LESETEXT =
--- --- ---

Eine solche folgt ersichtlich nicht - wie die Beklagte meint - aus Art. 1 GO, der in den Bescheiden zitiert wird. Das gemeindliche Selbstverwaltungsrecht - Finanz-, Personal-, Organisations- und Planungshoheit - besteht nur im Rahmen der durch die Rechtsordnung gezogenen Schranken und gibt keine Rechtgrundlage, das Recht auf Forderung des Nutzungsberechtigten gegenüber der Gemeinde auf Zuteilung eines bestimmten Anteils an den anfallenden Nutzungen ohne hinreichenden sachlichen Grund auszusetzen.

Aus § 3 Abs. 1 der Geschäftsordnung der Gemeinderechtler St. vom 24. März 2012 folgt ebenfalls keine Rechtsgrundlage für die Verweigerung des Einvernehmens der Beklagten. Dort wird vielmehr die Erteilung des Einvernehmens der Beklagten als Grundlage für die Umsetzung des jeweiligen Jahresbetriebsplans vorausgesetzt. Diese Geschäftsordnung ist aber lediglich eine interne Ordnung für die Gemeinderechtler.

--- --- ---

DATENSÄTZE =
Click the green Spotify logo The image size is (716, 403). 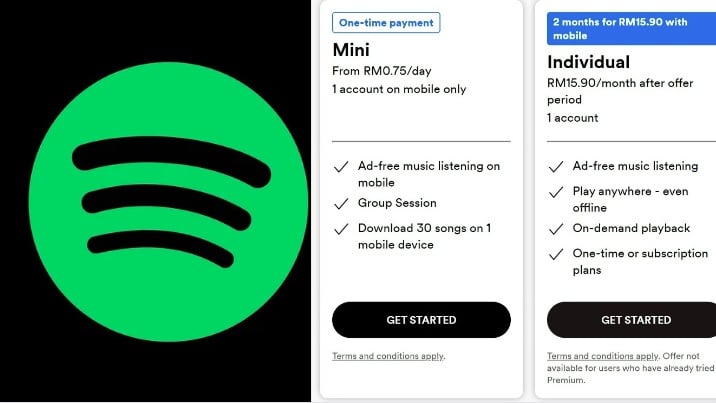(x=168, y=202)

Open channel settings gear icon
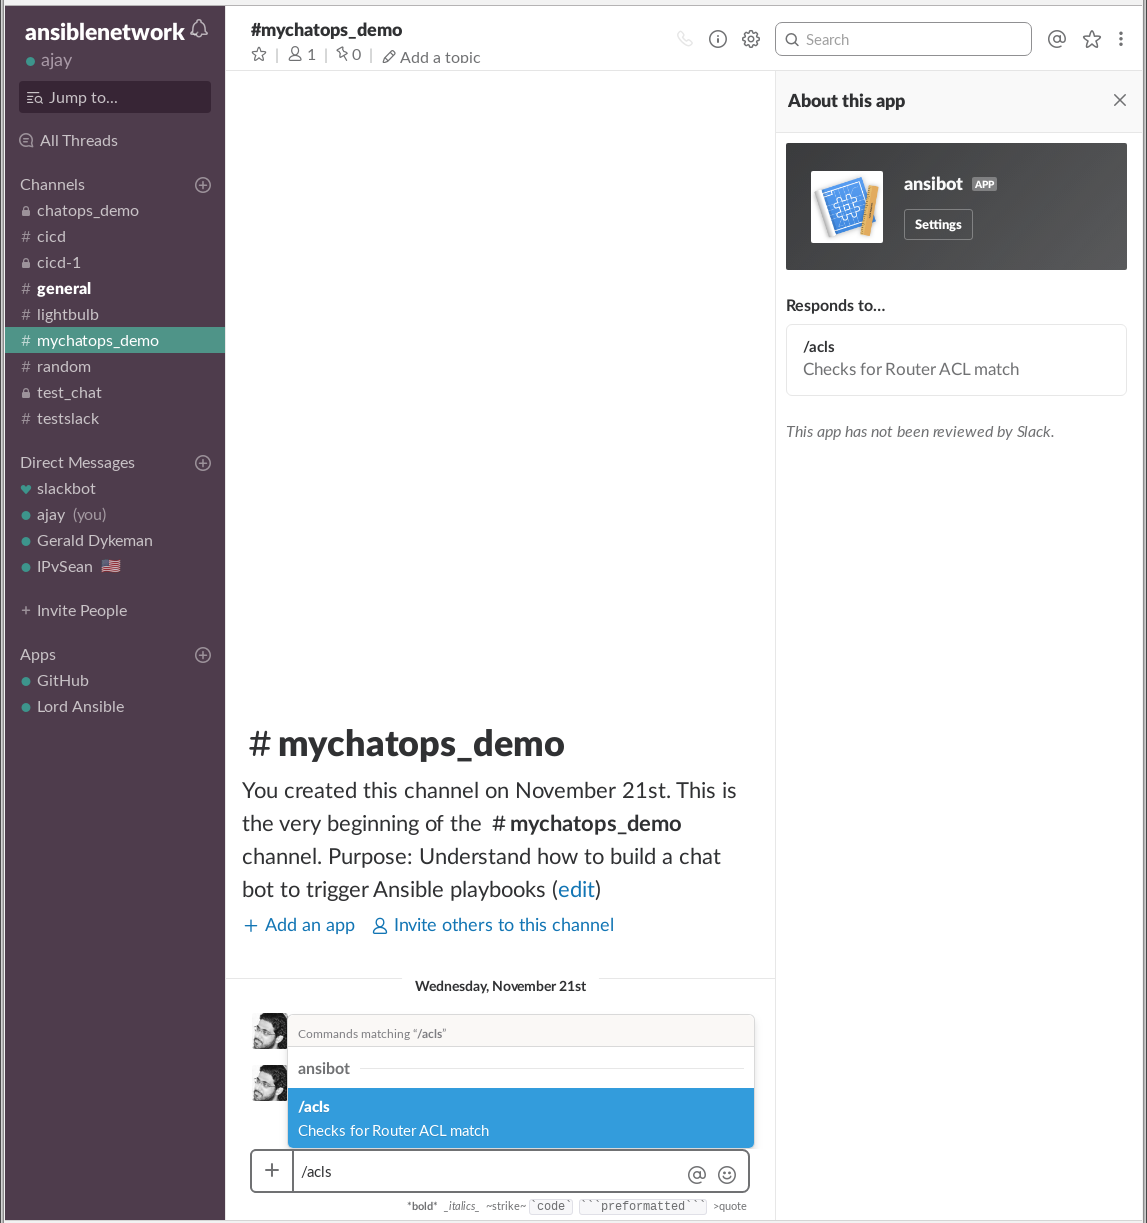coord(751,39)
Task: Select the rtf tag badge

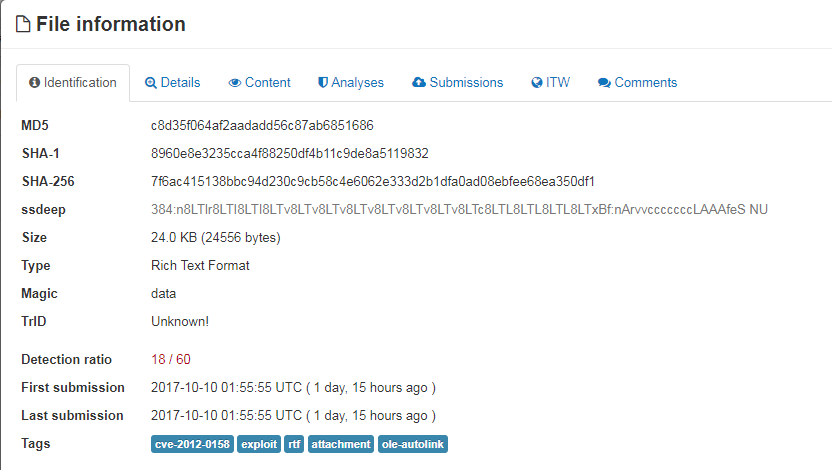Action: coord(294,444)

--- --- ---

ZIEL =
Übertrage diesen Satz aus dem Lesetext ins Englische: „Diese Geschäftsordnung ist aber lediglich eine interne Ordnung für die Gemeinderechtler.“ Die Einträge werden hier nicht gebraucht.

ANTWORT =
However, these rules of procedure are merely internal rules for the holders of municipal rights.